DVD Button Bonilla, Martinez, Wakizono; Sungu, Rivas, Di Matteo; Chorus of the Transylvania State Philharmonic Orchestra of Cluj-Napoca, Orchestra Internazionale d’Italia, Luisi. Production: Pizzi. Dynamic 57753 (Blu-ray)/37753 (DVD), 200 mins., subtitled

Recordings Francesca hdl 917
Lady in Red: Bonilla in Martina Franca
Studio Ricordi
Recordings Francesca cover 917

HOW OFTEN DO YOU get to see the stage premiere of an opera written in 1831—one by a major Italian composer, no less? Saverio Mercadante penned his Francesca da Rimini on commission from Madrid, but a still-hazy set of circumstances sent him and his new score to Milan instead, where intrigue ensued and the opera was again not produced. After that, Mercadante gave up on getting his Francesca performed. Maybe it was because Rossini (three years his senior) had recently written Guillaume Tell, and Donizetti and Bellini (his juniors by, respectively, two and six years) already had Anna Bolena and Il Pirata under their belts; Francesca—gearedto the tastes of a Spanish public just discovering, and thrilling to, Rossini’s opere serie—must already have seemed outdated to Mercadante, whose most celebrated, most sophisticated works lay ahead. In fact, Francesca—with its imposing length (more than three hours), its elaborately extended formal numbers, its conflicted soprano heroine singing a duet with its en travesti mezzo hero—calls to my mind Semiramide, Rossini’slast grand opera seria, from 1823. That’s a compliment as well as a description. 

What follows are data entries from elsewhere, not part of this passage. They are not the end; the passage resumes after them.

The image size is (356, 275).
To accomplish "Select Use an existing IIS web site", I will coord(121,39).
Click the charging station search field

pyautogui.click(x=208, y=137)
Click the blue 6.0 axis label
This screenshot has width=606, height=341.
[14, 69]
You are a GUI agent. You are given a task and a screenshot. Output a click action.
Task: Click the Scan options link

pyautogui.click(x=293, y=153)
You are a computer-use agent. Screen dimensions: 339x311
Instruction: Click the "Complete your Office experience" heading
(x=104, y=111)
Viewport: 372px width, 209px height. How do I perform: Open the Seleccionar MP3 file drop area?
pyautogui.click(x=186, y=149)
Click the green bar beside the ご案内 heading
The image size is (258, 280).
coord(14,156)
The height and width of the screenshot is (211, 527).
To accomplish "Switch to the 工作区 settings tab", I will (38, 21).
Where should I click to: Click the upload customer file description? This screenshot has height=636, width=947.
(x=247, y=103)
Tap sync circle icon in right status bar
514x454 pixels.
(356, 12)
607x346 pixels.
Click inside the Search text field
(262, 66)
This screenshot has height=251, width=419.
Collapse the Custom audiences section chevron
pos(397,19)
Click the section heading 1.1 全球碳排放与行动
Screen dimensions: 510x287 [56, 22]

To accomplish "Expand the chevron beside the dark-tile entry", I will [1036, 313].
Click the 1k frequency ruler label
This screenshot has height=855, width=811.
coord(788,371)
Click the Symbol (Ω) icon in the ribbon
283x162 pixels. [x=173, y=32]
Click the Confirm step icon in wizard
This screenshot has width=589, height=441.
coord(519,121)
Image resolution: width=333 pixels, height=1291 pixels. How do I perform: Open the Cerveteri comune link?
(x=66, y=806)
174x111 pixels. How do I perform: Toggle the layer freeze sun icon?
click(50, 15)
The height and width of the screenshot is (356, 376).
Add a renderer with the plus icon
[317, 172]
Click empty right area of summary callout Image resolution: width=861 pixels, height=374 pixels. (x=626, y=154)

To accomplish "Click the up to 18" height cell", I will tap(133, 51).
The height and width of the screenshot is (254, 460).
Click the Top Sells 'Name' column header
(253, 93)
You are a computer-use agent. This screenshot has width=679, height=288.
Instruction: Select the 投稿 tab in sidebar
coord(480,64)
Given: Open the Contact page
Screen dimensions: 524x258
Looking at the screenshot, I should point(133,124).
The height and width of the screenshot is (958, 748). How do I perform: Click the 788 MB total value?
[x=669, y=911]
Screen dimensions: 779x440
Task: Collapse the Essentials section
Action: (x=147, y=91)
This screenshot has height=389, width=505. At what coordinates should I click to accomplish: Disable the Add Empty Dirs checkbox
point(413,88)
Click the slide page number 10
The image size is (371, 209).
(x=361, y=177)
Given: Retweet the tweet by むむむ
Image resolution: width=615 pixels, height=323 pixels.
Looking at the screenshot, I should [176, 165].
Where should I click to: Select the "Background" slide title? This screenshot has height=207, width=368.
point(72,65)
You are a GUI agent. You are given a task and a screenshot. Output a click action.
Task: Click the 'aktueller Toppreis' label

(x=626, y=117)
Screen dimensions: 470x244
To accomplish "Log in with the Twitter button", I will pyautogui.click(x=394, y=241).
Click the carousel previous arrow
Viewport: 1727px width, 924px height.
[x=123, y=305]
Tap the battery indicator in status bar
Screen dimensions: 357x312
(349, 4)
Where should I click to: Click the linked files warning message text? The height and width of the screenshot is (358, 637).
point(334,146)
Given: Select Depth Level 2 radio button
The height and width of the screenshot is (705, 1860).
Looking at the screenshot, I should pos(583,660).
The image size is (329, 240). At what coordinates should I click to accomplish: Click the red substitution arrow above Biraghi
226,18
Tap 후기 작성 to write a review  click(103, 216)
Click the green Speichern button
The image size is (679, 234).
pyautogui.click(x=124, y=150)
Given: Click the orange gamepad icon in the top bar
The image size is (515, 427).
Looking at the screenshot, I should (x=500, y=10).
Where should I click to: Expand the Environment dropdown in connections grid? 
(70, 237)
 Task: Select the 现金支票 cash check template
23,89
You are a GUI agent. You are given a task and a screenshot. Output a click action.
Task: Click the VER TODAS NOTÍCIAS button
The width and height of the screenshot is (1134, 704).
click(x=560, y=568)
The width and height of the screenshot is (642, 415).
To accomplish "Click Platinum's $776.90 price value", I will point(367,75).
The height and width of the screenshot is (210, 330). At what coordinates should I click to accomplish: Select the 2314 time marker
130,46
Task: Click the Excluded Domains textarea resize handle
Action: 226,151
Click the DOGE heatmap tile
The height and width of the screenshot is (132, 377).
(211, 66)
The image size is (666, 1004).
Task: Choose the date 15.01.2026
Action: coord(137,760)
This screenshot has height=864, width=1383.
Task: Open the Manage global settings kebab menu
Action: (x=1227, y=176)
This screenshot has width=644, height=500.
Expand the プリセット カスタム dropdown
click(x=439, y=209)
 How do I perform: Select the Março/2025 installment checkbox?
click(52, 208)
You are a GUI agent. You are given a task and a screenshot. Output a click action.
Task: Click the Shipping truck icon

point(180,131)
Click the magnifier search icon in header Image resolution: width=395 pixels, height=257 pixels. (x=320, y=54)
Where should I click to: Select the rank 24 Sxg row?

Any lover of bel canto should welcome the unearthing of this too-long-buried treasure. I’d hoped the excavation would happen four years earlier, when Wexford announced the opera as part of its 2012 season. That production never happened; there were problems assembling a viable performing edition. It would likely have surpassed this one, though, from Italy’s Festival della Valle d’Itria in summer 2016. I don’t mean musically; under Fabio Luisi’s sure, stylish guidance, orchestra, chorus and soloists give a fine reading of Elisabetta Pasquini’s freshly assembled critical edition. But Pier Luigi Pizzi’s staging (he also designed the drab set and the plain costumes) does nothing to make Felice Romani’s recycled, Inferno-inspired libretto theatrically compelling: this Francesca dies of virginal grief in a convent, her marriage to Lanciotto unconsummated and her liaison with his brother, Paolo, having progressed no further than a few hugs and kisses. Inspired, I suppose, by the never-ending winds buffeting Dante’s Paolo and Francesca, Pizzi accentuates the chronic, comparably potent midsummer breezes of the outdoor theater in the courtyard of Martina Franca’s Palazzo Ducale: the costumes never stop billowing (even while the plot stays put), and the stage-right draperies cast giant, dancing shadows on the set’s monotonous back wall. What’s more, he adds actual dance; Gheorghe Iancu’s choreography is at best innocuous, at worst intrusive: in the crucial love scene toward the end of Act I, the ill-fated sister- and brother-in-law read the tale of Lancelot and Guinevere on a passerelle as, on the stage proper, two dancers grapple sweatily, getting attention that, skilled as they are, they just shouldn’t get.  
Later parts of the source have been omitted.